• _Il problema_: Puoi riscrivere il passo del racconto di viaggio in Myanmar che parte da "Inizio a scrivere" e arriva fino a "suono delle campane.", mettendo "grandiosità" al posto di "maestosità"?

E’ difficile raccontare un viaggio in Myanmar che ti ha donato tante e differenti emozioni, non riesco a rimanere ancorata a ciò che ho visitato, vorrei trasmettere, se trovo le parole, quello che ho provato in questa terra di sorrisi e pagode.
Inizio a scrivere questo racconto in viaggio, per paura di dimenticarmi le sensazioni e i nomi non sempre facili delle Pagode.
Già al primo giorno rimango a bocca aperta difronte alla maestosità della Shwedagon Pagoda di Yangon.
Mi ricordavo le parole di Kipling “..un mistero dorato sull’orizzonte, una meraviglia che splende nel sole” e mi ritrovo questo immenso Stupa dorato alto 99 metri con una circonferenza alla base di 300 davanti a me, con il sole che tramonta e le prime luci sapientemente posizionate che si accendono.
Sono a piedi nudi, come tutti in rispetto alla sacralità del luogo, attendendo il calar del sole. Mi sento un tutt’uno con pellegrini birmani e stranieri, osservo gruppi di 40/50 persone che trasportano bandiere lunghissime sopra le loro teste, monaci color zafferano, arancio, rosso e grigio che pregano apertamente al suono delle campane.
Alla sera in Hotel mi segno sul mio piccolo taccuino peruviano “Yangon: un inizio col botto” augurandomi però di non aver già visto il meglio del paese il primo giorno di viaggio. Perché un itinerario ben stilato credo debba essere sempre un crescendo di emozioni.
Con un volo interno, raggiungiamo Mandalay. Parlo al plurale perché le sensazioni sono personali ma il viaggio era di gruppo: 9 bellissime persone, che hanno apportato un valore al viaggio condividendo i loro racconti, curiosità e spesso anche battute divertenti.
In aggiunta al gruppo c’è Giacomino, la nostra guida locale. Cresciuto con un missionario italiano, ha una buona padronanza della lingua, conosce bene la sua nazione, pazientemente ci spiega la storia delle Pagode, ci aiuta a comprendere le differenze fra il cristianesimo e il buddismo e spesso ci racconta aneddoti della sua famiglia per farci comprendere meglio i costumi e le tradizioni. Lui si definisce un montanaro (quindi l’empatia è immediata) e nelle montagne, si sa, le tradizioni sono più presenti che nelle città.

• _Dati estratti_:
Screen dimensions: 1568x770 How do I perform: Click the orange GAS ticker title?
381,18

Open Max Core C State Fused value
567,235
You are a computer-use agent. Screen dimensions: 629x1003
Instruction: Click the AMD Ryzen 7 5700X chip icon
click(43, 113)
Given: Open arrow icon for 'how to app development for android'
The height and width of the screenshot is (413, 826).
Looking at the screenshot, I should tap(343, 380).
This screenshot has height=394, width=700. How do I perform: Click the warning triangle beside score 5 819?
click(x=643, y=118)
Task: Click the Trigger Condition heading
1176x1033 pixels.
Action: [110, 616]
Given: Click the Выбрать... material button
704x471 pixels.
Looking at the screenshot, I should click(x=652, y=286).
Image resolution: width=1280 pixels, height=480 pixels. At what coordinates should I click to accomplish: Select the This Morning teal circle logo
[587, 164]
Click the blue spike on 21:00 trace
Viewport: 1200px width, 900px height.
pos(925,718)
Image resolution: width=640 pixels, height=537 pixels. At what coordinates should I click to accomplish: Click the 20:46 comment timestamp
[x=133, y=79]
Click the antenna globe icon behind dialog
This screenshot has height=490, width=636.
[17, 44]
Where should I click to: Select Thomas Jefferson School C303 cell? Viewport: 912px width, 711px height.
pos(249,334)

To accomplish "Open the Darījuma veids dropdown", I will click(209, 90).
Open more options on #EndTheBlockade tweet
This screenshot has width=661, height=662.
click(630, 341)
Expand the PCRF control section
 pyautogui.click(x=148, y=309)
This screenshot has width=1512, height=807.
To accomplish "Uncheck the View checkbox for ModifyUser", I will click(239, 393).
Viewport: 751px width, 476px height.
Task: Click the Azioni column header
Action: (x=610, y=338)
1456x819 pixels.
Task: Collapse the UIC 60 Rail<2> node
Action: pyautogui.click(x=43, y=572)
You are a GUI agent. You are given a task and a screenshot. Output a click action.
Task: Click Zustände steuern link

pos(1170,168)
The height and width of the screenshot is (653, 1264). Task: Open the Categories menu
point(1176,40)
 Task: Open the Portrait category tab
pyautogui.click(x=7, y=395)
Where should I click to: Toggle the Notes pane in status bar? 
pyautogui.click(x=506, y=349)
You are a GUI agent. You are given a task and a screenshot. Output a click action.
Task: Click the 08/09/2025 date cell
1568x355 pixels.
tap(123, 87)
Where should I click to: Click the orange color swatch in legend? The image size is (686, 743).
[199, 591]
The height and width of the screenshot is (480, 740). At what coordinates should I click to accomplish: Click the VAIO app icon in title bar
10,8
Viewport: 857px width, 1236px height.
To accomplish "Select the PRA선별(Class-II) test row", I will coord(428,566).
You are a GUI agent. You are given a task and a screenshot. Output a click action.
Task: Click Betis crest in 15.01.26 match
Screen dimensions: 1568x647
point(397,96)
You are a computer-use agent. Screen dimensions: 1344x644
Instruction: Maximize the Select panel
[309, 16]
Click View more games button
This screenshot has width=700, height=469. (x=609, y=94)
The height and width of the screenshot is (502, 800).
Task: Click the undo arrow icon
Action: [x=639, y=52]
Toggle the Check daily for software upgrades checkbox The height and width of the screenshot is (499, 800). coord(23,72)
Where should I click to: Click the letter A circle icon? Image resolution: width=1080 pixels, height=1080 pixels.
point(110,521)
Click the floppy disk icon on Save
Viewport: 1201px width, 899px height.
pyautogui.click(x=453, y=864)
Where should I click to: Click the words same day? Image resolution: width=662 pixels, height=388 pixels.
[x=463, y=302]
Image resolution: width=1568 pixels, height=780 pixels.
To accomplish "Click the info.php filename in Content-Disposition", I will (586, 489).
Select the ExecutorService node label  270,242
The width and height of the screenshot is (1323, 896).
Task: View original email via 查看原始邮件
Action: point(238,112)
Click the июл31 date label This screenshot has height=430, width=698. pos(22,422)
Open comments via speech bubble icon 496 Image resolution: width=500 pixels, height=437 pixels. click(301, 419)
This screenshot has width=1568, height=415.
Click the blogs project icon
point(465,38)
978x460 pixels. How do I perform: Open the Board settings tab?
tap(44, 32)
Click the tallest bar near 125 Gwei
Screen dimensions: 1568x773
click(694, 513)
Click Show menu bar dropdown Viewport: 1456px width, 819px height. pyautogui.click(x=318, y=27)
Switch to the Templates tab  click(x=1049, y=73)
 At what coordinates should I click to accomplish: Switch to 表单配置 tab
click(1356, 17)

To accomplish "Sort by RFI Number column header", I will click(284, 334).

• _Il risultato_:
Inizio a scrivere questo racconto in viaggio, per paura di dimenticarmi le sensazioni e i nomi non sempre facili delle Pagode.
Già al primo giorno rimango a bocca aperta difronte alla grandiosità della Shwedagon Pagoda di Yangon.
Mi ricordavo le parole di Kipling “..un mistero dorato sull’orizzonte, una meraviglia che splende nel sole” e mi ritrovo questo immenso Stupa dorato alto 99 metri con una circonferenza alla base di 300 davanti a me, con il sole che tramonta e le prime luci sapientemente posizionate che si accendono.
Sono a piedi nudi, come tutti in rispetto alla sacralità del luogo, attendendo il calar del sole. Mi sento un tutt’uno con pellegrini birmani e stranieri, osservo gruppi di 40/50 persone che trasportano bandiere lunghissime sopra le loro teste, monaci color zafferano, arancio, rosso e grigio che pregano apertamente al suono delle campane.